SMEs will get another helping hand through tax cuts and drops in social security contributions, and there will be rental holidays in cases where they have state-owned landlords.

The goal here is to keep companies going long enough to give them a chance of reaching the hoped-for recovery later in the year.

Policymakers are also falling back on a tried-and-tested technique for stimulating demand in the domestic economy by channelling billions of yuan into infrastructure projects. Campaigns like these are increasingly contentious, with critics taking the view that China is moving past the point at which massive spending on roads, railways and bridges delivers the same boost to the economy that it did in the past. HSBC’s economics team disagrees, saying that targeted investment still brings meaningful returns, especially in ‘new’ areas like 5G networks and charging stations for electric vehicles, which were both mentioned in Li’s speech.

In the latest plan much of the infrastructure investment will go into another round of spending on high-speed railways and intercity train lines as well.

There’s also the question of how all of this is going to be paid for. Some of the burden is going to fall on government-backed asset managers, which will be required to transfer a share of their financial resources. In addition there will be another round of debt financing from local governments, who will sell Rmb3.75 trillion ($525 billion) in special bonds, and from the central government, which will issue a further Rmb1 trillion of ‘anti-virus’ bonds itself.

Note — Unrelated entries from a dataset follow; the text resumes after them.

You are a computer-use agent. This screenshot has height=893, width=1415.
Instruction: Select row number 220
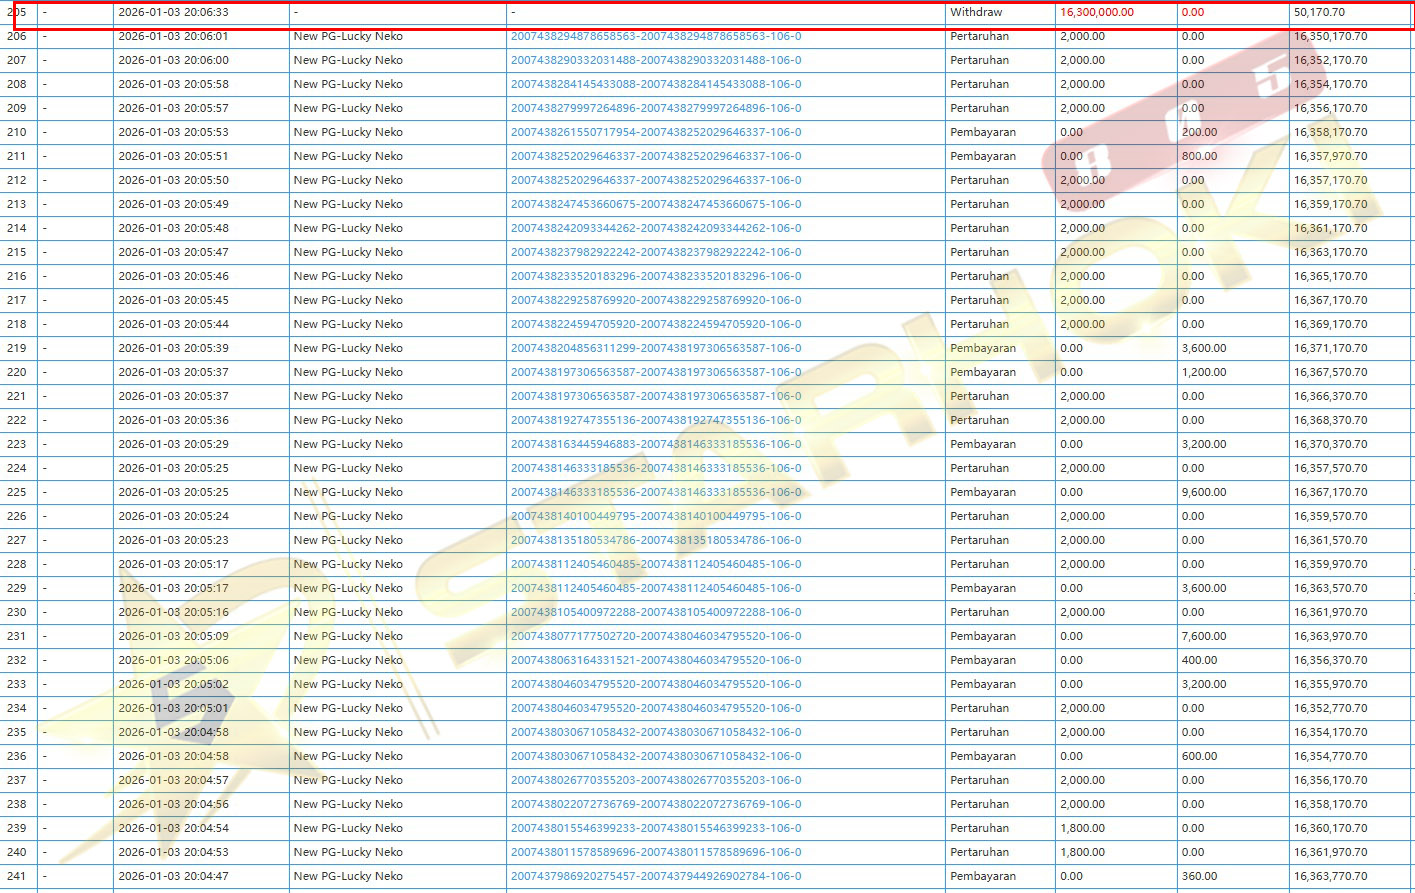coord(17,372)
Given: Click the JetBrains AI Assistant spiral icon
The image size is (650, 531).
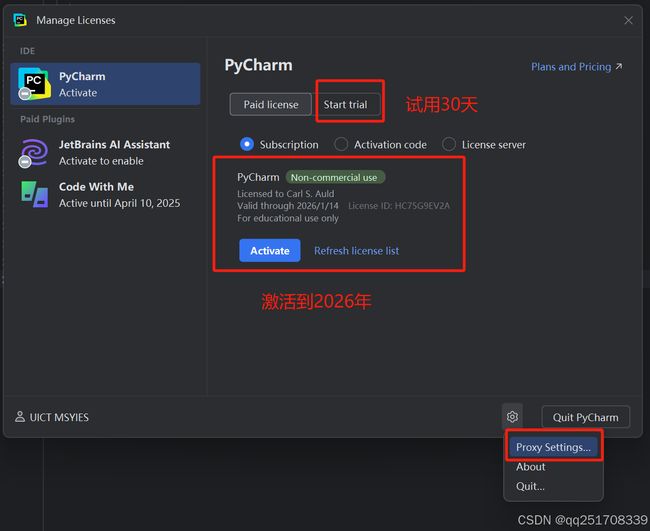Looking at the screenshot, I should click(34, 153).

Special bonds like these generally aren’t included in the government’s calculations on the fiscal deficit because they are seen as one-off measures. That allows Li to limit the widening of this year’s forecasted budget deficit to 3.6% of gross domestic product, which is beyond the 3% threshold seen as an unofficial red line in the past. However, the deficit broadens out to more than 8% if the special bonds are included.

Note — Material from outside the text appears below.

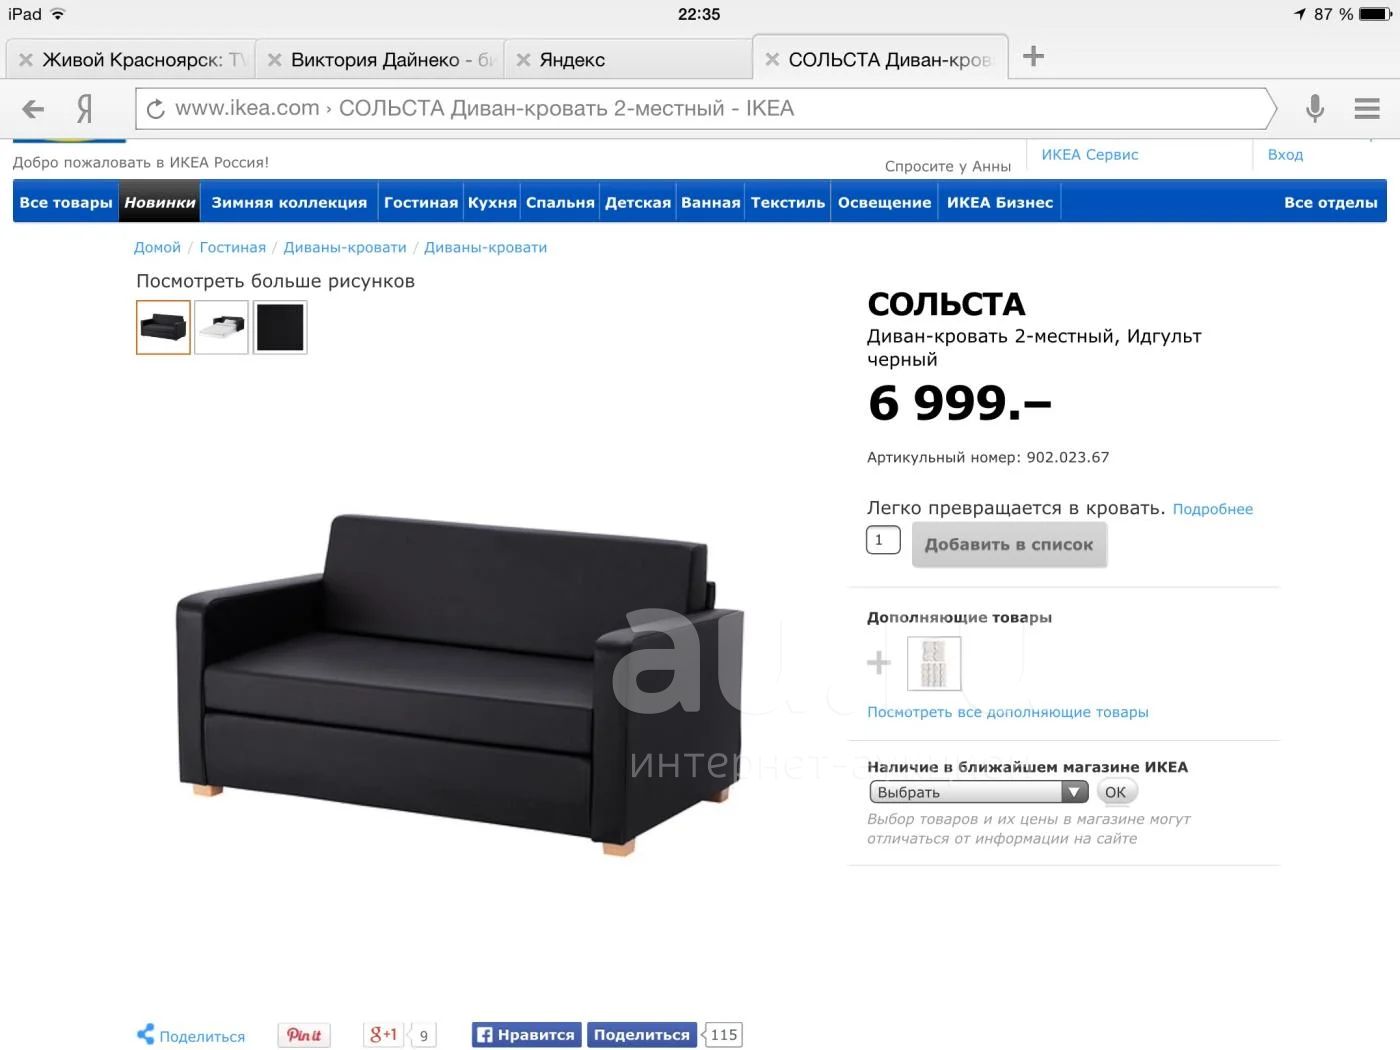Open the complementary product thumbnail
Image resolution: width=1400 pixels, height=1050 pixels.
pos(934,664)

The state media has been keen to point out that the circumstances are exceptional and that other governments are increasing their budget deficits substantially more than China. There’s been consistent coverage of IMF data showing that China’s deficit-to-GDP ratio isn’t high compared with other countries as well. The global average is expected to jump to 9.9% in 2020 from 3.7% in 2019, with the mean in developed economies growing to 10.7%.

In fact, the fiscal package being proposed is less expansive than many analysts were predicting. Yes, its supports spending levels that surpasses the stimulus campaign after the 2008 global financial crisis. But China’s economy today is about three times bigger than back then, so the impact is going to be less striking.

China’s leaders haven’t committed more resources to the stimulus because they want to avoid speculative run-ups in asset prices and unsustainable debt increases that could have long-lasting implications. One of the bigger concerns about setting a hard target for GDP was that people would be “too preoccupied with overly stimulating the economy”, Xi explained, before calling for a focus “on our overall development objectives”.

The message is that Xi wants to maintain fiscal discipline as far as he can, despite uncertainty about how well the global economy is going to shrug off the deadweight of the pandemic. Yet Li and his team have also been careful to describe the deficit as being 3.6% ‘or more’ for the remainder of the year, leaving room for further intervention if the gloom shows no sign of lifting.